5.1 In a systematic review of 25 randomised controlled trials that included 1841 patients treated by single‑incision laparoscopic cholecystectomy (SILC) or conventional multiport laparoscopic cholecystectomy (CMLC), meta‑analysis of the incidence of bile duct injuries revealed no significant difference between groups (odds ratio of 1.00; 95% confidence interval [CI] 0.165 to 6.066, p=1.0).
5.2 Gallbladder perforation was reported in 12% (9/75) of patients in the SILC group and 8% (6/75) of patients in the CMLC group in a randomised controlled trial of 150 patients (no p values reported).
5.3 In a systematic review of 40 studies that included 3711 patients treated by SILC or CMLC, meta‑analysis of the incidence of wound haematomas revealed no significant difference between groups (odds ratio of 2.07; 95% CI 0.90 to 4.74, p=0.09).
5.4 In the systematic review of 40 studies that included 3711 patients treated by SILC or CMLC, meta‑analysis of the incidence of wound infections revealed no significant difference between groups (odds ratio of 1.03; 95% CI 0.53 to 2.0, p=0.92).
5.5 In the systematic review of 40 studies that included 3711 patients treated by SILC or CMLC, meta‑analysis of the incidence of incisional hernias revealed no significant difference between groups (odds ratio of 1.67; 95% CI 0.65 to 4.27, p=0.29).
5.6 In the systematic review of 25 randomised controlled trials that included 1841 patients treated by SILC or CMLC, meta‑analysis of the incidence of retained gallstones revealed no significant difference between groups (odds ratio of 2.15; 95% CI 0.55 to 8.33, p=0.269).
5.7 Erythema was reported in 4% (5/119) of patients in the SILC group and 0% of patients in the CMLC group in a randomised controlled trial of 200 patients (no p values reported).
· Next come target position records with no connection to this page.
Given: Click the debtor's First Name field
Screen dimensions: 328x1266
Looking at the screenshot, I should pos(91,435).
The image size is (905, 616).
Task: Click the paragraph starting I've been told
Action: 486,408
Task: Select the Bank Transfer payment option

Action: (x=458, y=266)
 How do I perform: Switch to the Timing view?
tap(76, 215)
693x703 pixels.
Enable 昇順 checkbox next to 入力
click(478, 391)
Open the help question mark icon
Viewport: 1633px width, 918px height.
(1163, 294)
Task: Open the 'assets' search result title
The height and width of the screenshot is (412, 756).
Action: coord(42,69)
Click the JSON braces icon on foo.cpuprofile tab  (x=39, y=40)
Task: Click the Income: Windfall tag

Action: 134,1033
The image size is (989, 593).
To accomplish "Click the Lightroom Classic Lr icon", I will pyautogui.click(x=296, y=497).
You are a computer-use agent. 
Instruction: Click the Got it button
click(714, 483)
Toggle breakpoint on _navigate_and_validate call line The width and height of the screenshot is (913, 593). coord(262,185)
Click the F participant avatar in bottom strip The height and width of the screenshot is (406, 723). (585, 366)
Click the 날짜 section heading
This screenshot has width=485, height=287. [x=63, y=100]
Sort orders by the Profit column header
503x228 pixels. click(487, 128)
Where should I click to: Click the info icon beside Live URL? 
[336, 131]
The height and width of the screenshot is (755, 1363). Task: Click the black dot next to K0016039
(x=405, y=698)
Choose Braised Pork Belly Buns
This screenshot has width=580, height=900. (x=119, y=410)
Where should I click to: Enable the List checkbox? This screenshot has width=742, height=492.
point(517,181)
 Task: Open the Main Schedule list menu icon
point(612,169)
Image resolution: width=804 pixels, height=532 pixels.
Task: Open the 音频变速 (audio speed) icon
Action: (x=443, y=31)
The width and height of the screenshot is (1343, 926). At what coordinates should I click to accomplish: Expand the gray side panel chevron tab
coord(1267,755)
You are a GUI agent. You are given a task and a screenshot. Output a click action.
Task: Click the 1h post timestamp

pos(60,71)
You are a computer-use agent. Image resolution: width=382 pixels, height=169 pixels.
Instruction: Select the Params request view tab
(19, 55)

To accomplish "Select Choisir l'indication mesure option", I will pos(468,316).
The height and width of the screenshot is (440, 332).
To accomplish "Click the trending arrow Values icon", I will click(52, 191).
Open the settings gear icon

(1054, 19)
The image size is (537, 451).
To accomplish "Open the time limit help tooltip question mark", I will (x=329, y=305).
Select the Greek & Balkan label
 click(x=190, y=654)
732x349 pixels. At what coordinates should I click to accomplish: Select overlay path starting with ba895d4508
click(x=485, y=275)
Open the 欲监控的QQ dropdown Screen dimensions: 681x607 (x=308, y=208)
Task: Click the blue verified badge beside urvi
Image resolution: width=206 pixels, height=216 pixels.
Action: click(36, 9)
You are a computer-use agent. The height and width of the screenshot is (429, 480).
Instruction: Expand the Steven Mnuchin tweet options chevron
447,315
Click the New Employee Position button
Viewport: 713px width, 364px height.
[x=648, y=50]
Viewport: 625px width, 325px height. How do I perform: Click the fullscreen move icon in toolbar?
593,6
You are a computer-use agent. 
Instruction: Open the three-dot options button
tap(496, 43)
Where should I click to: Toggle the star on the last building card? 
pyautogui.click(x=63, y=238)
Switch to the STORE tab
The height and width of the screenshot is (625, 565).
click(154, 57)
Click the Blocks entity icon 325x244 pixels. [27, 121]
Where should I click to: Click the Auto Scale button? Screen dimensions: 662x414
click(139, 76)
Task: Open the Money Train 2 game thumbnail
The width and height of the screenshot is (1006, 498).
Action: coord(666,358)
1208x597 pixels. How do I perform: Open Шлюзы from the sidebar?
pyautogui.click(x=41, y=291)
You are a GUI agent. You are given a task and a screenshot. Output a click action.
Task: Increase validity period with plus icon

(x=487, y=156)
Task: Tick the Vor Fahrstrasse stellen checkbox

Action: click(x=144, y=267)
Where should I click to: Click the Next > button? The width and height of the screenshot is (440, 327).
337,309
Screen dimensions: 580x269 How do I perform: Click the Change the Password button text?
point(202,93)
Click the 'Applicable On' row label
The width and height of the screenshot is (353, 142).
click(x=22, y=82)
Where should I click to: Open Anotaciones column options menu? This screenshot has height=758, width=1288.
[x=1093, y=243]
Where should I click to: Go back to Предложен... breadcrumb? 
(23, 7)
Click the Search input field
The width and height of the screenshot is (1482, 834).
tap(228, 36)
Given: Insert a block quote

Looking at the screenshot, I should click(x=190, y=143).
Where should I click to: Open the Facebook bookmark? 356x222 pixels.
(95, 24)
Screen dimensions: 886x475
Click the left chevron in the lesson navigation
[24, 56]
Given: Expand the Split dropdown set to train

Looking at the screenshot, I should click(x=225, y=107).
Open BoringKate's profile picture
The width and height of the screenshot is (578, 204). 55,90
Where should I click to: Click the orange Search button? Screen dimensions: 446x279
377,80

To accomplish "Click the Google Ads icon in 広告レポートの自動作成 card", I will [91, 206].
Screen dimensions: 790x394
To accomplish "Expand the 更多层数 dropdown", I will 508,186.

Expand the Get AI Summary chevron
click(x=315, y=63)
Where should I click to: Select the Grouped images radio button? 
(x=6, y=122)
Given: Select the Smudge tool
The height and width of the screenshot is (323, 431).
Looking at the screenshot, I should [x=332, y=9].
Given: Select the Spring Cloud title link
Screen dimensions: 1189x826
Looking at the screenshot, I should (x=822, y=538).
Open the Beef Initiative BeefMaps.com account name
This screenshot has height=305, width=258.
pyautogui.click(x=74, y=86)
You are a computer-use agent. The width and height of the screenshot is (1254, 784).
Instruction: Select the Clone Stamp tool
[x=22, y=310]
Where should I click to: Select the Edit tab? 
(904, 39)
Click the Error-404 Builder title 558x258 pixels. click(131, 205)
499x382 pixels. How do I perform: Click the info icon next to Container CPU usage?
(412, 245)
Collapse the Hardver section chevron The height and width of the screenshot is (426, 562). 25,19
In the same study, ecchymosis was reported in 1% (1/119) of patients in the SILC group and 0% of patients in the CMLC group (no p values reported).
5.8 A non‑systematic review of safety events that included 38 studies (1180 patients treated by SILC) reported seroma in 1% (17/1180) of patients, renal failure in 0.08% (1/1180) of patients and ileus in 0.17% (2/1180) of patients.
5.9 Specialist advisers did not highlight any additional adverse events reported in the literature. Retained gallstones, incisional hernias, and visceral and vascular injuries (such as bile duct injuries) were identified as theoretical adverse events.